# [THE RECORDS]
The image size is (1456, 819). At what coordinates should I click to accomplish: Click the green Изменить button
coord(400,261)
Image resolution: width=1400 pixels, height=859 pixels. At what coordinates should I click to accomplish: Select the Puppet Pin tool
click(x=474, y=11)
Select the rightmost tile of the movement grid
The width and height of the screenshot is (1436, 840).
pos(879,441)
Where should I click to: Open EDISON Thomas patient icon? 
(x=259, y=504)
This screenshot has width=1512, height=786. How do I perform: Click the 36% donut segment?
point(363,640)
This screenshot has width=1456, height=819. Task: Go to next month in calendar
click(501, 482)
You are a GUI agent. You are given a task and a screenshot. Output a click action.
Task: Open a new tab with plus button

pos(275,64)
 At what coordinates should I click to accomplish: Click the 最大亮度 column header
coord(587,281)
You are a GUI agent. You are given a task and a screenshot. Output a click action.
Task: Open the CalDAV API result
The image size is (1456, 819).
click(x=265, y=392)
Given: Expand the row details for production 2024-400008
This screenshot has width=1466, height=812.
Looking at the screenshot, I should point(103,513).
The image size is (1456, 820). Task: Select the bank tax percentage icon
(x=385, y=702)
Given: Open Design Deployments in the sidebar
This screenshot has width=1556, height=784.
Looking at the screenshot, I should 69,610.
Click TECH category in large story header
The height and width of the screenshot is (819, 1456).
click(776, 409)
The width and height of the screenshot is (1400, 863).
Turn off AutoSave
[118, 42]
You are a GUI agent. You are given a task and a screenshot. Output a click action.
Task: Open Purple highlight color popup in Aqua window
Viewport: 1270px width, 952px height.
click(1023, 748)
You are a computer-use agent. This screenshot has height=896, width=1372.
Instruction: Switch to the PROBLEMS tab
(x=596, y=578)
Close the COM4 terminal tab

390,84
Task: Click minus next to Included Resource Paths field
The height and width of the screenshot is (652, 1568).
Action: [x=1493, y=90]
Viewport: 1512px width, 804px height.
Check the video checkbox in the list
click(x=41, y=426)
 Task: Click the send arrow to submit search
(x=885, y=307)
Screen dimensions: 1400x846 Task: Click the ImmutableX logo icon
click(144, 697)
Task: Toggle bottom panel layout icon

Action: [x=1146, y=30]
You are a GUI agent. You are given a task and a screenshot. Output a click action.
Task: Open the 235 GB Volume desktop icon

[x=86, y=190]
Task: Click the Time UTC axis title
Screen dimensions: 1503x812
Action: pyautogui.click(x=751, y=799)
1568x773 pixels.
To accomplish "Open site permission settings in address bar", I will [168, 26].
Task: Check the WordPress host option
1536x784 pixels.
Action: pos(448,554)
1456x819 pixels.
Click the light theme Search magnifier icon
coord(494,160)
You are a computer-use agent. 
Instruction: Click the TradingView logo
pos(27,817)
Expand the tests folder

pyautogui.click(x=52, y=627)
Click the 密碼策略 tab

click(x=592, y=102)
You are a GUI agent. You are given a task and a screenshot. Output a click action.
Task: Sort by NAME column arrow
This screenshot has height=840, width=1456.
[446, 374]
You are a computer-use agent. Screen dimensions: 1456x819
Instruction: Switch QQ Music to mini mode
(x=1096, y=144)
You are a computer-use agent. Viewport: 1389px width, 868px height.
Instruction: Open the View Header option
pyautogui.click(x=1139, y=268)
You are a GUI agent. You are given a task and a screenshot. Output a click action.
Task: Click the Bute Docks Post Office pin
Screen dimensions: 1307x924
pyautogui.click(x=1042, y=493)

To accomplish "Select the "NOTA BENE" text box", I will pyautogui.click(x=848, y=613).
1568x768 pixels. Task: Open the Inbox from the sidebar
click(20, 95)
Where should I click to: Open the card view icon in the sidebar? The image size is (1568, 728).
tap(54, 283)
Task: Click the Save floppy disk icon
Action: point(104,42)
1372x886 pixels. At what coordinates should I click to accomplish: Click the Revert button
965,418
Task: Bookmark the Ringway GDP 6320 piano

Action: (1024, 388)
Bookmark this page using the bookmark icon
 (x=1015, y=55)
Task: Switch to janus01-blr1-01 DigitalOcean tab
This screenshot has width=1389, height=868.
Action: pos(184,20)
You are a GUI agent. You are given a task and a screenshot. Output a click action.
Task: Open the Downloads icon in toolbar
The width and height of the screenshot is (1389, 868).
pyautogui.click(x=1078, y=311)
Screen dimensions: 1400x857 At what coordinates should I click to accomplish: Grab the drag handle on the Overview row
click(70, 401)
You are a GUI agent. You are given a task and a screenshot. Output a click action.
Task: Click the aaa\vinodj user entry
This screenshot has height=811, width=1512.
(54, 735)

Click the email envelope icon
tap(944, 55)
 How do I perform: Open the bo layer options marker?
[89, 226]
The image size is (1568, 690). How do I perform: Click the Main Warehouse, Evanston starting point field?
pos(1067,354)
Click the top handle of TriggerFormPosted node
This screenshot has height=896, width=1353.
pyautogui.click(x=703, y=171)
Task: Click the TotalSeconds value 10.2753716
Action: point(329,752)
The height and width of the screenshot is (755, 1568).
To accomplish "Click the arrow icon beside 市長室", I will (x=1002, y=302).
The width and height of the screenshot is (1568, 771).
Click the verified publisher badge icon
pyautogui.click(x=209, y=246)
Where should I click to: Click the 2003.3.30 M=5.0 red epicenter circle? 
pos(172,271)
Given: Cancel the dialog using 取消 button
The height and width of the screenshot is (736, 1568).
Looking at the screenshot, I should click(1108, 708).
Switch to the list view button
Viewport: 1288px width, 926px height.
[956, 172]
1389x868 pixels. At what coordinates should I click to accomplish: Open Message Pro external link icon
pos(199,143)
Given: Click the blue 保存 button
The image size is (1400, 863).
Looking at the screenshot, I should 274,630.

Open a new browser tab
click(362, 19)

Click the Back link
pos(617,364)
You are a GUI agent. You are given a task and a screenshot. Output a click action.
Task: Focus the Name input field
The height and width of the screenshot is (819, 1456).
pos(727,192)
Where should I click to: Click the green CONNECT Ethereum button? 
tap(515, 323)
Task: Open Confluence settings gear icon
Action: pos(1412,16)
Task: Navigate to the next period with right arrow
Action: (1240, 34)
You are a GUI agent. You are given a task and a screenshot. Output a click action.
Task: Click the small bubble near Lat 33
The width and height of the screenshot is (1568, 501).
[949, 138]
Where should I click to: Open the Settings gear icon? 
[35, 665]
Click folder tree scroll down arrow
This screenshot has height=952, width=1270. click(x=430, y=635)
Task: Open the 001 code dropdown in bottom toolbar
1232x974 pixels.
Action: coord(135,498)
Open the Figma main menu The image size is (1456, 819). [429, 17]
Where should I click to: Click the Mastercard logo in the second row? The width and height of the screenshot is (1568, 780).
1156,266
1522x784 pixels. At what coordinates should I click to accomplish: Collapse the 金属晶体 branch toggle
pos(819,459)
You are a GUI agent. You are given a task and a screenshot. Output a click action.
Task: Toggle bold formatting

# [TASK DIRECTIONS]
Transcribe all of the entries without altering anything.

# [TASK SOLUTION]
The image size is (1456, 819). At what coordinates should I click to accomplish: Click the green Изменить button
coord(400,261)
Image resolution: width=1400 pixels, height=859 pixels. At what coordinates should I click to accomplish: Select the Puppet Pin tool
click(x=474, y=11)
Select the rightmost tile of the movement grid
The width and height of the screenshot is (1436, 840).
pos(879,441)
Where should I click to: Open EDISON Thomas patient icon? 
(x=259, y=504)
This screenshot has width=1512, height=786. How do I perform: Click the 36% donut segment?
point(363,640)
This screenshot has width=1456, height=819. Task: Go to next month in calendar
click(501, 482)
You are a GUI agent. You are given a task and a screenshot. Output a click action.
Task: Open a new tab with plus button

pos(275,64)
 At what coordinates should I click to accomplish: Click the 最大亮度 column header
coord(587,281)
You are a GUI agent. You are given a task and a screenshot. Output a click action.
Task: Open the CalDAV API result
The image size is (1456, 819).
click(x=265, y=392)
Given: Expand the row details for production 2024-400008
This screenshot has width=1466, height=812.
Looking at the screenshot, I should point(103,513).
The image size is (1456, 820). Task: Select the bank tax percentage icon
(x=385, y=702)
Given: Open Design Deployments in the sidebar
This screenshot has width=1556, height=784.
Looking at the screenshot, I should 69,610.
Click TECH category in large story header
The height and width of the screenshot is (819, 1456).
click(776, 409)
The width and height of the screenshot is (1400, 863).
Turn off AutoSave
[118, 42]
You are a GUI agent. You are given a task and a screenshot. Output a click action.
Task: Open Purple highlight color popup in Aqua window
Viewport: 1270px width, 952px height.
click(1023, 748)
You are a computer-use agent. This screenshot has height=896, width=1372.
Instruction: Switch to the PROBLEMS tab
(x=596, y=578)
Close the COM4 terminal tab

390,84
Task: Click minus next to Included Resource Paths field
The height and width of the screenshot is (652, 1568).
Action: [x=1493, y=90]
Viewport: 1512px width, 804px height.
Check the video checkbox in the list
click(x=41, y=426)
 Task: Click the send arrow to submit search
(x=885, y=307)
Screen dimensions: 1400x846 Task: Click the ImmutableX logo icon
click(144, 697)
Task: Toggle bottom panel layout icon

Action: [x=1146, y=30]
You are a GUI agent. You are given a task and a screenshot. Output a click action.
Task: Open the 235 GB Volume desktop icon

[x=86, y=190]
Task: Click the Time UTC axis title
Screen dimensions: 1503x812
Action: pyautogui.click(x=751, y=799)
1568x773 pixels.
To accomplish "Open site permission settings in address bar", I will [168, 26].
Task: Check the WordPress host option
1536x784 pixels.
Action: pos(448,554)
1456x819 pixels.
Click the light theme Search magnifier icon
coord(494,160)
You are a computer-use agent. 
Instruction: Click the TradingView logo
pos(27,817)
Expand the tests folder

pyautogui.click(x=52, y=627)
Click the 密碼策略 tab

click(x=592, y=102)
You are a GUI agent. You are given a task and a screenshot. Output a click action.
Task: Sort by NAME column arrow
This screenshot has height=840, width=1456.
[446, 374]
You are a computer-use agent. Screen dimensions: 1456x819
Instruction: Switch QQ Music to mini mode
(x=1096, y=144)
You are a computer-use agent. Viewport: 1389px width, 868px height.
Instruction: Open the View Header option
pyautogui.click(x=1139, y=268)
You are a GUI agent. You are given a task and a screenshot. Output a click action.
Task: Click the Bute Docks Post Office pin
Screen dimensions: 1307x924
pyautogui.click(x=1042, y=493)

To accomplish "Select the "NOTA BENE" text box", I will pyautogui.click(x=848, y=613).
1568x768 pixels. Task: Open the Inbox from the sidebar
click(20, 95)
Where should I click to: Open the card view icon in the sidebar? The image size is (1568, 728).
tap(54, 283)
Task: Click the Save floppy disk icon
Action: point(104,42)
1372x886 pixels. At what coordinates should I click to accomplish: Click the Revert button
965,418
Task: Bookmark the Ringway GDP 6320 piano

Action: (1024, 388)
Bookmark this page using the bookmark icon
 (x=1015, y=55)
Task: Switch to janus01-blr1-01 DigitalOcean tab
This screenshot has width=1389, height=868.
Action: pos(184,20)
You are a GUI agent. You are given a task and a screenshot. Output a click action.
Task: Open the Downloads icon in toolbar
The width and height of the screenshot is (1389, 868).
pyautogui.click(x=1078, y=311)
Screen dimensions: 1400x857 At what coordinates should I click to accomplish: Grab the drag handle on the Overview row
click(70, 401)
You are a GUI agent. You are given a task and a screenshot. Output a click action.
Task: Click the aaa\vinodj user entry
This screenshot has height=811, width=1512.
(54, 735)

Click the email envelope icon
tap(944, 55)
 How do I perform: Open the bo layer options marker?
[89, 226]
The image size is (1568, 690). How do I perform: Click the Main Warehouse, Evanston starting point field?
pos(1067,354)
Click the top handle of TriggerFormPosted node
This screenshot has height=896, width=1353.
pyautogui.click(x=703, y=171)
Task: Click the TotalSeconds value 10.2753716
Action: point(329,752)
The height and width of the screenshot is (755, 1568).
To accomplish "Click the arrow icon beside 市長室", I will (x=1002, y=302).
The width and height of the screenshot is (1568, 771).
Click the verified publisher badge icon
pyautogui.click(x=209, y=246)
Where should I click to: Click the 2003.3.30 M=5.0 red epicenter circle? 
pos(172,271)
Given: Cancel the dialog using 取消 button
The height and width of the screenshot is (736, 1568).
Looking at the screenshot, I should click(1108, 708).
Switch to the list view button
Viewport: 1288px width, 926px height.
[956, 172]
1389x868 pixels. At what coordinates should I click to accomplish: Open Message Pro external link icon
pos(199,143)
Given: Click the blue 保存 button
The image size is (1400, 863).
Looking at the screenshot, I should 274,630.

Open a new browser tab
click(362, 19)

Click the Back link
pos(617,364)
You are a GUI agent. You are given a task and a screenshot. Output a click action.
Task: Focus the Name input field
The height and width of the screenshot is (819, 1456).
pos(727,192)
Where should I click to: Click the green CONNECT Ethereum button? 
tap(515, 323)
Task: Open Confluence settings gear icon
Action: pos(1412,16)
Task: Navigate to the next period with right arrow
Action: (1240, 34)
You are a GUI agent. You are given a task and a screenshot. Output a click action.
Task: Click the small bubble near Lat 33
The width and height of the screenshot is (1568, 501).
[949, 138]
Where should I click to: Open the Settings gear icon? 
[35, 665]
Click folder tree scroll down arrow
This screenshot has height=952, width=1270. click(x=430, y=635)
Task: Open the 001 code dropdown in bottom toolbar
1232x974 pixels.
Action: coord(135,498)
Open the Figma main menu The image size is (1456, 819). [429, 17]
Where should I click to: Click the Mastercard logo in the second row? The width and height of the screenshot is (1568, 780).
1156,266
1522x784 pixels. At what coordinates should I click to accomplish: Collapse the 金属晶体 branch toggle
pos(819,459)
You are a GUI agent. You are given a task and a screenshot. Output a click action.
Task: Toggle bold formatting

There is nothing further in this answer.